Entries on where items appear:

------------------------------------

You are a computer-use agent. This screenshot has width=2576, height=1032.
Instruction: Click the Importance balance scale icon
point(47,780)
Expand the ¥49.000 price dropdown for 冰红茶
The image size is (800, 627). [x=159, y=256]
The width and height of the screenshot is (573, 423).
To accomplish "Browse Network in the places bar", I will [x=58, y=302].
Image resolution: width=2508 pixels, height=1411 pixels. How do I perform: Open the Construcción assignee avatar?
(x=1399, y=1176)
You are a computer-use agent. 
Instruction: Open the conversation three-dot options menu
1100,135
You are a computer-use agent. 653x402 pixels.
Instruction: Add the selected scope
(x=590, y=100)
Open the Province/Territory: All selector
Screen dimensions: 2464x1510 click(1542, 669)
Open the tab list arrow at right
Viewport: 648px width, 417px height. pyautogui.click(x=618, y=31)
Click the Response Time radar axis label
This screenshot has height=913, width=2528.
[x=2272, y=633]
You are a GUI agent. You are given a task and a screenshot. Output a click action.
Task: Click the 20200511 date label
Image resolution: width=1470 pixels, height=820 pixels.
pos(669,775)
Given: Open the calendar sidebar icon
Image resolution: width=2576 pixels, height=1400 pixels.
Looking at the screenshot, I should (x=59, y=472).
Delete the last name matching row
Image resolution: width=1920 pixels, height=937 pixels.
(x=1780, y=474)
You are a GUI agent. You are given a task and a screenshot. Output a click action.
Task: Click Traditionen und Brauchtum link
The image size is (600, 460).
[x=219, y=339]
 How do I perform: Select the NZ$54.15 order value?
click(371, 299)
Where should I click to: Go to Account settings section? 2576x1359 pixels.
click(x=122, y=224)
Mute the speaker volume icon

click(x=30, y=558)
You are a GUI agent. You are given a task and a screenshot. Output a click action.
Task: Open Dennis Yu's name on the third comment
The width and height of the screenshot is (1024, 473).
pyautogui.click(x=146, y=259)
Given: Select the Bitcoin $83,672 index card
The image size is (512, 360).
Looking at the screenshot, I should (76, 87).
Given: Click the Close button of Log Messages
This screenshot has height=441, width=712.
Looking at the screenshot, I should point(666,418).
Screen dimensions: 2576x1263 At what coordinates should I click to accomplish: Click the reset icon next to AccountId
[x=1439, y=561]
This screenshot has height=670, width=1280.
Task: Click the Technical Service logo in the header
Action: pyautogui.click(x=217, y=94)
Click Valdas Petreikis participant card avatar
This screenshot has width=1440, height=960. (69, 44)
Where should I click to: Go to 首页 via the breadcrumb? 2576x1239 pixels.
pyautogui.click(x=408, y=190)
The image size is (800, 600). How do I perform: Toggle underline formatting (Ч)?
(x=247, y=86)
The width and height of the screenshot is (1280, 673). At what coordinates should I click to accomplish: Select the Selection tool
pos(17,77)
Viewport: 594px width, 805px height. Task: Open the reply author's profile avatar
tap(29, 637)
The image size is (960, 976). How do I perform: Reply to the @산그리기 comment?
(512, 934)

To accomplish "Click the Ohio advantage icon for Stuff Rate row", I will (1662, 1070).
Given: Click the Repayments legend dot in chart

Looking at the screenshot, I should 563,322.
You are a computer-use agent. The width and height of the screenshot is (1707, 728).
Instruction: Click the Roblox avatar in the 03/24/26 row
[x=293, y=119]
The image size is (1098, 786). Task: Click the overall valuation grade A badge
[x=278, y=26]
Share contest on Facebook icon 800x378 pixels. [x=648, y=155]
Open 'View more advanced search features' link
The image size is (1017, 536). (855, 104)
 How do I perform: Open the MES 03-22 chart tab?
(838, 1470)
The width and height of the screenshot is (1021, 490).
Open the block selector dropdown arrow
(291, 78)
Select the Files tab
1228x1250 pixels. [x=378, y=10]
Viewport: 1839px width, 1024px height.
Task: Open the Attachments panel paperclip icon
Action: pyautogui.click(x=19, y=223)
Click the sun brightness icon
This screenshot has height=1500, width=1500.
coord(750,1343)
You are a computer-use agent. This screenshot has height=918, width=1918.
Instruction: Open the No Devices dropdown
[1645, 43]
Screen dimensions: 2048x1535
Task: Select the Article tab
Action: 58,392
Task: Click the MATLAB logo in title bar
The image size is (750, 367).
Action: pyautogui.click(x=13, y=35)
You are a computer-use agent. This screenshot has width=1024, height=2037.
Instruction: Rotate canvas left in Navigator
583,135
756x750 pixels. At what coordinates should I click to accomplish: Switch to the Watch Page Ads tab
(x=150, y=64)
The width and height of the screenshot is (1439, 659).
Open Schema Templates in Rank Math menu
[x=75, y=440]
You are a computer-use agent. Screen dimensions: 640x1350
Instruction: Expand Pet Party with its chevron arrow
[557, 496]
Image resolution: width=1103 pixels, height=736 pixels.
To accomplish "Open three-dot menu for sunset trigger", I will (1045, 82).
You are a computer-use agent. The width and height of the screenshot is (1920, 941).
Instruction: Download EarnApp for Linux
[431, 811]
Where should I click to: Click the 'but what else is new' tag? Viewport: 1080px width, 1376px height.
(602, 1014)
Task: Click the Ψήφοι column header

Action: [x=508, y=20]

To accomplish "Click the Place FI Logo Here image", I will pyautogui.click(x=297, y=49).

------------------------------------

Rewrite all of the records above, replacing "computer-use agent" with "desktop automation agent" wherever it occurs and leaving every other word unchanged.

You are a desktop automation agent. This screenshot has width=2576, height=1032.
Instruction: Click the Importance balance scale icon
point(47,780)
Expand the ¥49.000 price dropdown for 冰红茶
The image size is (800, 627). [x=159, y=256]
The width and height of the screenshot is (573, 423).
To accomplish "Browse Network in the places bar", I will [x=58, y=302].
Image resolution: width=2508 pixels, height=1411 pixels. How do I perform: Open the Construcción assignee avatar?
(x=1399, y=1176)
You are a desktop automation agent. 
Instruction: Open the conversation three-dot options menu
1100,135
You are a desktop automation agent. 653x402 pixels.
Instruction: Add the selected scope
(x=590, y=100)
Open the Province/Territory: All selector
Screen dimensions: 2464x1510 click(1542, 669)
Open the tab list arrow at right
Viewport: 648px width, 417px height. pyautogui.click(x=618, y=31)
Click the Response Time radar axis label
This screenshot has height=913, width=2528.
[x=2272, y=633]
You are a GUI agent. You are given a task and a screenshot. Output a click action.
Task: Click the 20200511 date label
Image resolution: width=1470 pixels, height=820 pixels.
pos(669,775)
Given: Open the calendar sidebar icon
Image resolution: width=2576 pixels, height=1400 pixels.
Looking at the screenshot, I should (x=59, y=472).
Delete the last name matching row
Image resolution: width=1920 pixels, height=937 pixels.
(x=1780, y=474)
You are a GUI agent. You are given a task and a screenshot. Output a click action.
Task: Click Traditionen und Brauchtum link
The image size is (600, 460).
[x=219, y=339]
 How do I perform: Select the NZ$54.15 order value?
click(371, 299)
Where should I click to: Go to Account settings section? 2576x1359 pixels.
click(x=122, y=224)
Mute the speaker volume icon

click(x=30, y=558)
You are a GUI agent. You are given a task and a screenshot. Output a click action.
Task: Open Dennis Yu's name on the third comment
The width and height of the screenshot is (1024, 473).
pyautogui.click(x=146, y=259)
Given: Select the Bitcoin $83,672 index card
The image size is (512, 360).
Looking at the screenshot, I should (76, 87).
Given: Click the Close button of Log Messages
This screenshot has height=441, width=712.
Looking at the screenshot, I should point(666,418).
Screen dimensions: 2576x1263 At what coordinates should I click to accomplish: Click the reset icon next to AccountId
[x=1439, y=561]
This screenshot has height=670, width=1280.
Task: Click the Technical Service logo in the header
Action: pyautogui.click(x=217, y=94)
Click Valdas Petreikis participant card avatar
This screenshot has width=1440, height=960. (69, 44)
Where should I click to: Go to 首页 via the breadcrumb? 2576x1239 pixels.
pyautogui.click(x=408, y=190)
The image size is (800, 600). How do I perform: Toggle underline formatting (Ч)?
(x=247, y=86)
The width and height of the screenshot is (1280, 673). At what coordinates should I click to accomplish: Select the Selection tool
pos(17,77)
Viewport: 594px width, 805px height. Task: Open the reply author's profile avatar
tap(29, 637)
The image size is (960, 976). How do I perform: Reply to the @산그리기 comment?
(512, 934)

To accomplish "Click the Ohio advantage icon for Stuff Rate row", I will (1662, 1070).
Given: Click the Repayments legend dot in chart

Looking at the screenshot, I should 563,322.
You are a desktop automation agent. The width and height of the screenshot is (1707, 728).
Instruction: Click the Roblox avatar in the 03/24/26 row
[x=293, y=119]
The image size is (1098, 786). Task: Click the overall valuation grade A badge
[x=278, y=26]
Share contest on Facebook icon 800x378 pixels. [x=648, y=155]
Open 'View more advanced search features' link
The image size is (1017, 536). (855, 104)
 How do I perform: Open the MES 03-22 chart tab?
(838, 1470)
The width and height of the screenshot is (1021, 490).
Open the block selector dropdown arrow
(291, 78)
Select the Files tab
1228x1250 pixels. [x=378, y=10]
Viewport: 1839px width, 1024px height.
Task: Open the Attachments panel paperclip icon
Action: pyautogui.click(x=19, y=223)
Click the sun brightness icon
This screenshot has height=1500, width=1500.
coord(750,1343)
You are a desktop automation agent. This screenshot has height=918, width=1918.
Instruction: Open the No Devices dropdown
[1645, 43]
Screen dimensions: 2048x1535
Task: Select the Article tab
Action: 58,392
Task: Click the MATLAB logo in title bar
The image size is (750, 367).
Action: pyautogui.click(x=13, y=35)
You are a desktop automation agent. This screenshot has width=1024, height=2037.
Instruction: Rotate canvas left in Navigator
583,135
756x750 pixels. At what coordinates should I click to accomplish: Switch to the Watch Page Ads tab
(x=150, y=64)
The width and height of the screenshot is (1439, 659).
Open Schema Templates in Rank Math menu
[x=75, y=440]
You are a desktop automation agent. Screen dimensions: 640x1350
Instruction: Expand Pet Party with its chevron arrow
[557, 496]
Image resolution: width=1103 pixels, height=736 pixels.
To accomplish "Open three-dot menu for sunset trigger", I will (1045, 82).
You are a desktop automation agent. The width and height of the screenshot is (1920, 941).
Instruction: Download EarnApp for Linux
[431, 811]
Where should I click to: Click the 'but what else is new' tag? Viewport: 1080px width, 1376px height.
(602, 1014)
Task: Click the Ψήφοι column header

Action: [x=508, y=20]

To accomplish "Click the Place FI Logo Here image", I will pyautogui.click(x=297, y=49).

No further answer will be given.